The Strange Case Of Dr. Jekyll And Mr. Hyde
by Robert Louis Stevenson
Contents
STORY OF THE DOOR
SEARCH FOR MR. HYDE
DR. JEKYLL WAS QUITE AT EASE
THE CAREW MURDER CASE
INCIDENT OF THE LETTER
INCIDENT OF DR. LANYON
INCIDENT AT THE WINDOW
THE LAST NIGHT
DR. LANYON'S NARRATIVE
HENRY JEKYLL'S FULL STATEMENT OF THE CASE
STORY OF THE DOOR
Mr. Utterson the lawyer was a man of a rugged countenance that was never lighted by a smile; cold, scanty and embarrassed in discourse; backward in sentiment; lean, long, dusty, dreary and yet somehow lovable. At friendly meetings, and when the wine was to his taste, something eminently human beaconed from his eye; something indeed which never found its way into his talk, but which spoke not only in these silent symbols of the after-dinner face, but more often and loudly in the acts of his life.
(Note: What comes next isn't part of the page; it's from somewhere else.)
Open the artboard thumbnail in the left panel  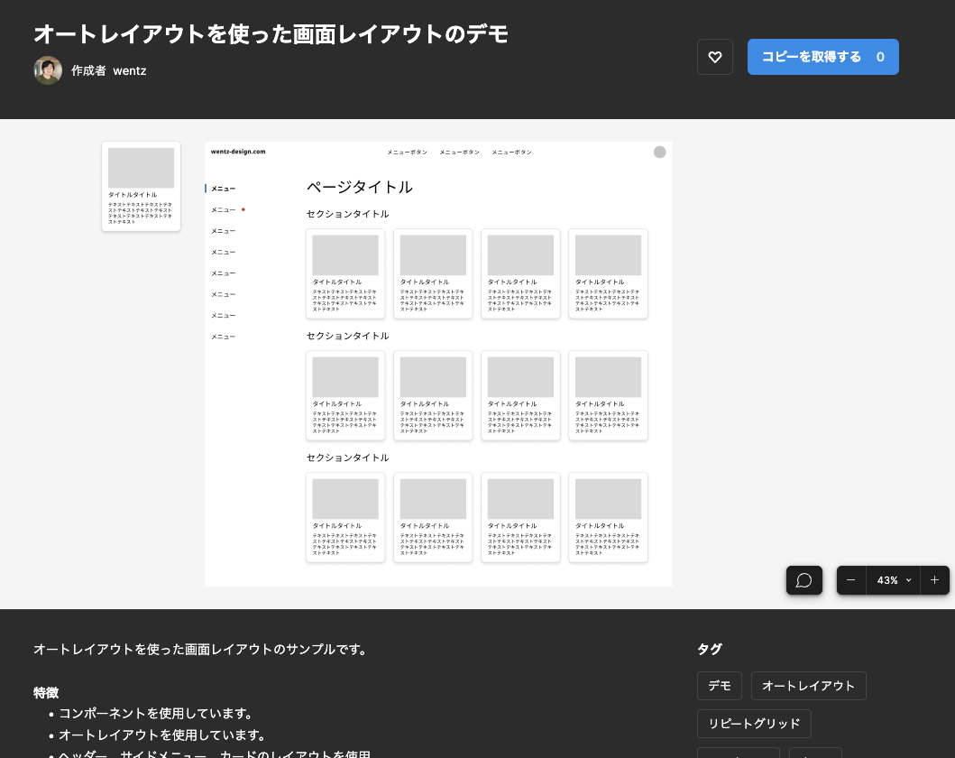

He was austere with himself; drank gin when he was alone, to mortify a taste for vintages; and though he enjoyed the theatre, had not crossed the doors of one for twenty years. But he had an approved tolerance for others; sometimes wondering, almost with envy, at the high pressure of spirits involved in their misdeeds; and in any extremity inclined to help rather than to reprove. "I incline to
Cain's heresy," he used to say quaintly: "I let my brother go to the devil in his own way." In this character, it was frequently his fortune to be the la…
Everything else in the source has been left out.